> Record set:
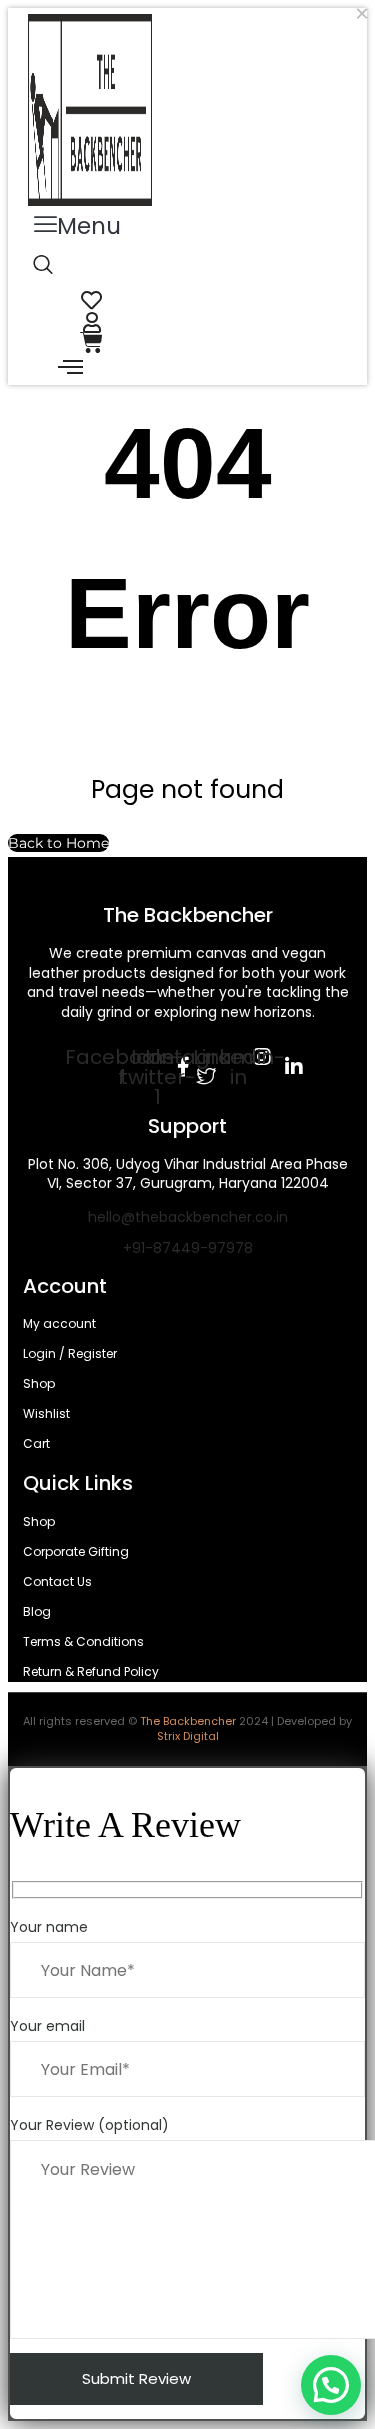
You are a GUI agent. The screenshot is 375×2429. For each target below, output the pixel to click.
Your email (47, 2026)
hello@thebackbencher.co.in (188, 1217)
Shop (39, 1383)
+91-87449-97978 (188, 1248)
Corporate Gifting (76, 1551)
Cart (36, 1443)
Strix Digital (188, 1736)
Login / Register (70, 1353)
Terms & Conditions (83, 1641)
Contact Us (57, 1581)
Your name (49, 1927)
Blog (37, 1611)
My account (59, 1323)
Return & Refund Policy (91, 1671)
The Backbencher (188, 1721)
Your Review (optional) (89, 2125)
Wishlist (46, 1413)
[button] (77, 226)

> Aim of the task:
Look through the listing, and copy each line that contains the word "Your".

> Output for this task:
Your email (47, 2026)
Your name (49, 1927)
Your Review (optional) (89, 2125)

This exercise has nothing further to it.